### What is being asked
Render the following records as a Markdown table with the columns Row and Line, one numbered row per line and no rows for blank lines. Leave the pictures out of the table.

# # # # # # #

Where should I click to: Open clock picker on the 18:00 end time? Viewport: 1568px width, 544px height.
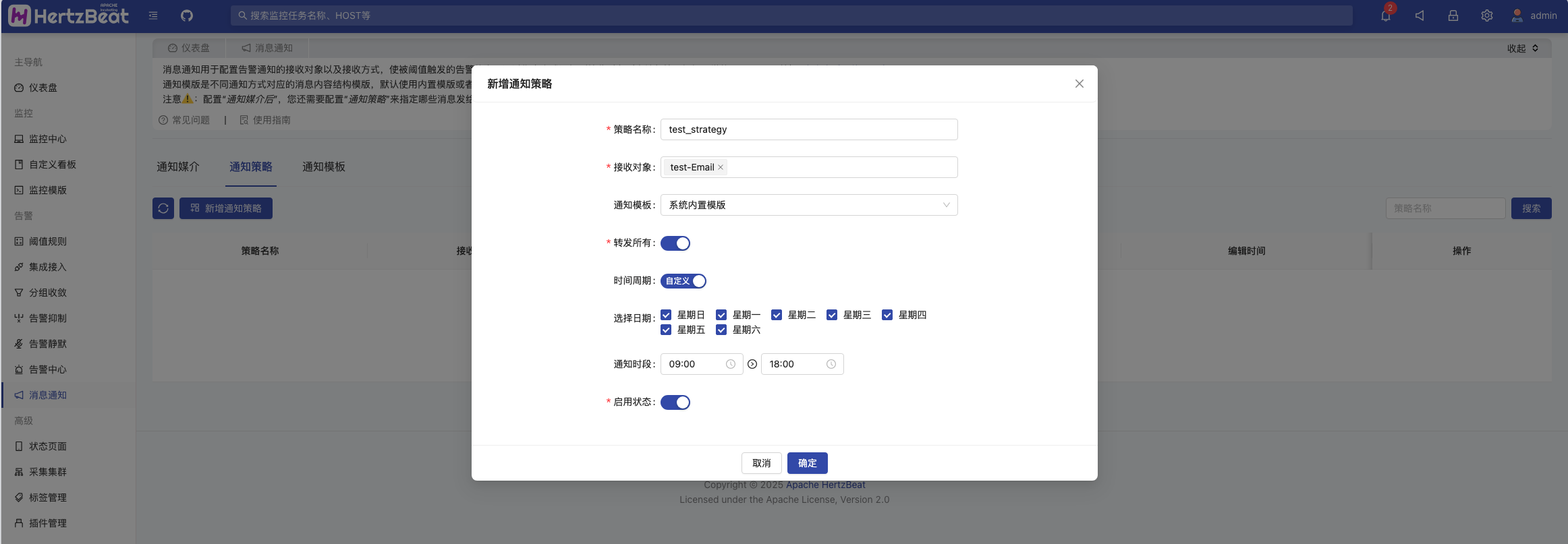[x=831, y=364]
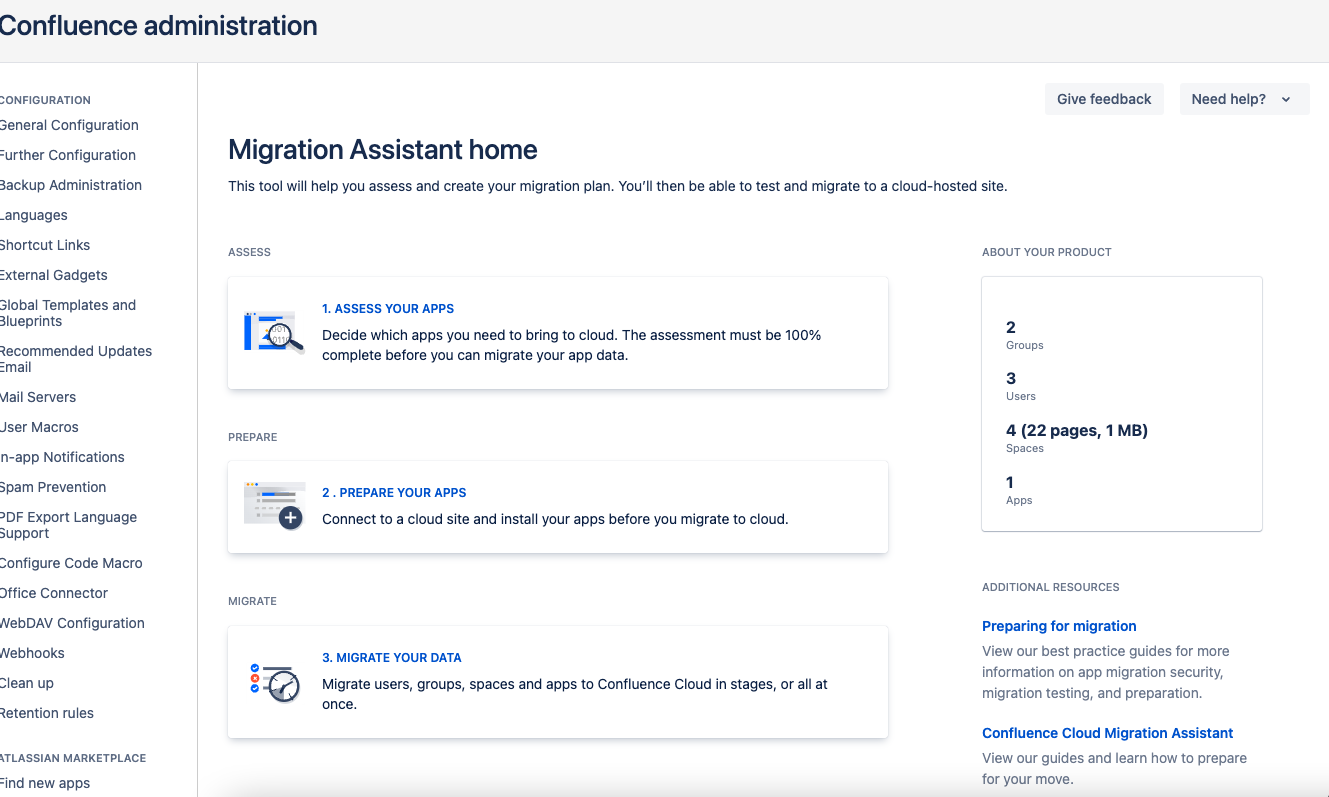Image resolution: width=1329 pixels, height=797 pixels.
Task: Open the 1. Assess Your Apps link
Action: 388,309
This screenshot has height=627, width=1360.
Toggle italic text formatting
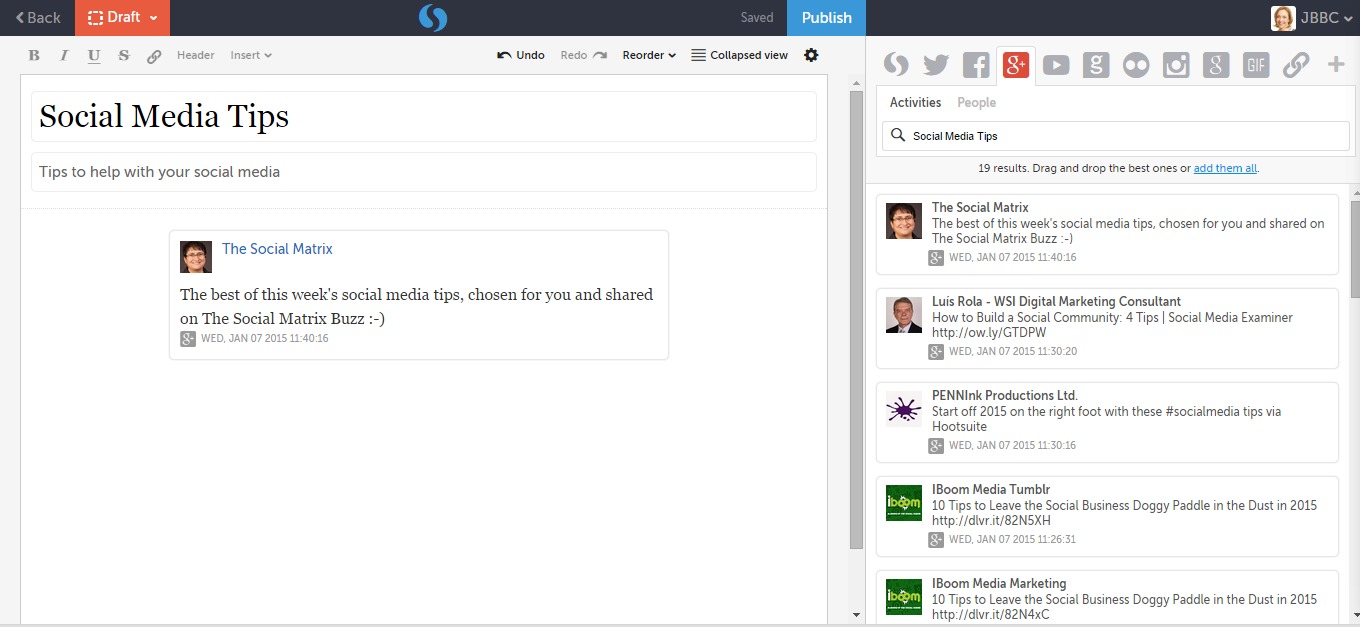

# # # # # # #

### Reply
| Row | Line |
|---|---|
| 1 | Where should I click to: Open clock picker on the 18:00 end time? Viewport: 1568px width, 544px height. |
| 2 | [x=831, y=364] |
| 3 | Image resolution: width=1329 pixels, height=797 pixels. |
| 4 | Task: Open the 1. Assess Your Apps link |
| 5 | Action: 388,309 |
| 6 | This screenshot has height=627, width=1360. |
| 7 | Toggle italic text formatting |